Last edited: Oct 4, 2005
4. Oct 4, 2005

### robphy

Let me try to TeX this for you:

So, it looks like you essentially transformed a 4-velocity at rest in B to one with relative-velocity v (representing A). Then you transformed this 4-velocity again with relative-velocity u (representing C). You then tried to equate the spatial components.

Admittedly, it "kinda" looks close. But I think there are some inconsistencies in notation and signs.

Allow me to change notation to improve the bookkeeping.

B's 4-velocity in A's reference frame has the form $$\tilde V_{BA}=\gamma_{BA}\left( \begin{array}{c} c \\ v_{BA}\end{array}\right)$$, where $$\gamma_{BA}=(1-(v_{BA}/c)^2)^{-1/2}$$ and $$v_{BA}=v$$.

C's 4-velocity in A's reference frame has the form $$\tilde V_{CA}=\gamma_{CA}\left( \begin{array}{c} c \\ v_{CA}\end{array}\right)$$, where $$\gamma_{CA}=(1-(v_{CA}/c)^2)^{-1/2}$$ and $$v_{CA}=-u$$.

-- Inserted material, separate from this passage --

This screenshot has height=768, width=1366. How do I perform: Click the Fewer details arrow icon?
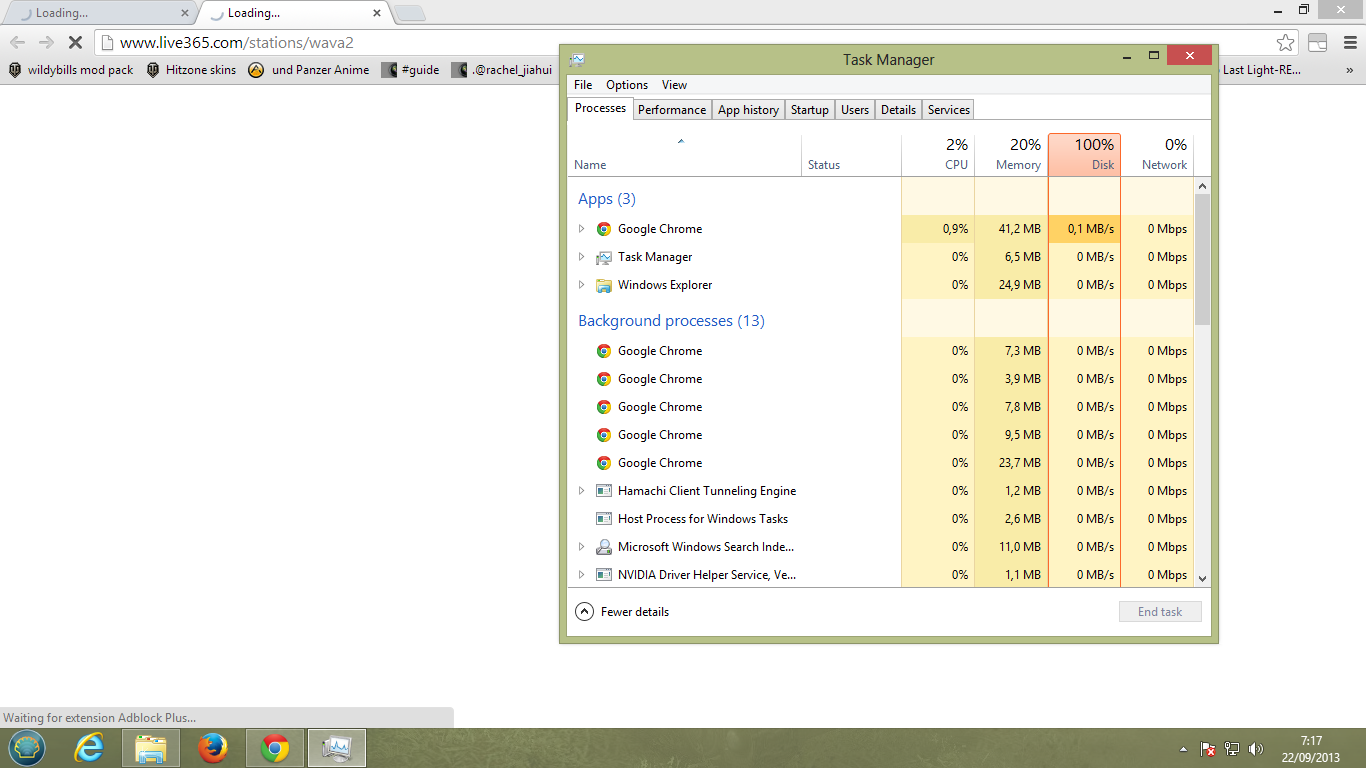coord(584,611)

You want $$\tilde V_{BC}=\gamma_{BC}\left( \begin{array}{c} c \\ v_{BC}\end{array}\right)$$ where $$v_{BC}=w$$ is the spatial relative-velocity of B in C's reference frame. [In your last post, you are missing this gamma factor.]

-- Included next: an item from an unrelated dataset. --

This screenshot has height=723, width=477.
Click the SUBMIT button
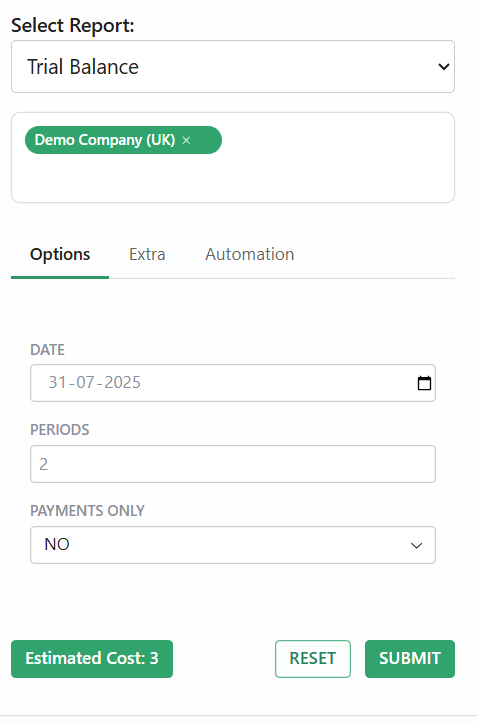point(410,658)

In order to make the calculation a little more transparent, let me introduce the rapidities so that
$$\tilde V_{BA}=\gamma_{BA}\left( \begin{array}{c} c \\ v_{BA}\end{array}\right) =\cosh\theta_{BA}\left( \begin{array}{c} c \\ c\tanh\theta_{BA}\end{array}\right)=c\left( \begin{array}{c} \cosh\theta_{BA} \\ \sinh\theta_{BA}\end{array}\right)$$ where $$\theta_{BA}=\theta_B-\theta_A$$.
(Relative-rapidities are additive... relative-velocities are not.)
For consistency, I probably should have written $$\theta_{BA}=\theta_{BX}-\theta_{AX}$$ where X refers to any inertial reference frame you want to measure this.

Similarly, $$\tilde V_{CA}=c\left( \begin{array}{c} \cosh\theta_{CA} \\ \sinh\theta_{CA}\end{array}\right)$$ and $$\tilde V_{BC}=c\left( \begin{array}{c} \cosh\theta_{BC} \\ \sinh\theta_{BC}\end{array}\right)$$.

So, now: we want to write
\begin{align*} \tilde V_{BC} &= \Lambda_{CA} \tilde V_{BA}\\ c\left( \begin{array}{c} \cosh\theta_{BC}\\ \sinh\theta_{BC} \end{array}\right) &=\left( \begin{array}{cc} \cosh\theta_{CA} & -\sinh\theta_{CA} \\ -\sinh\theta_{CA} & \cosh\theta_{CA} \\ \end{array} \right) c \left( \begin{array}{c} \cosh\theta_{BA} \\ \sinh\theta_{BA} \end{array}\right)\\ \end{align*}

I think this looks notationally consistent. (Someone check!)
I'll let you carry out the matrix multiplications to obtain an expression for $$\sinh\theta_{BC}$$ in terms of $$\theta_{BA}$$ and $$\theta_{CA}$$. Of course, if you divide this expression by $$\cosh\theta_{BC}$$, you get $$\tanh\theta_{BC}$$ on the left hand-side, which is $$\frac{1}{c} v_{BC}$$.

When working with rapidities, one manipulates somewhat familiar trigonometric functions and their identities (and their geometric interpretation) rather than relatively obscure identities involving $$\gamma$$ and $$\beta$$ "factors".

5. Oct 4, 2005

### Jibobo

Thanks a lot for the help. I am actually completely unfamiliar with rapidities and have done very little with hyperbolic trig functions, but I was still able to solve it through some terrible algebra after you told me that I was missing the y_BC term.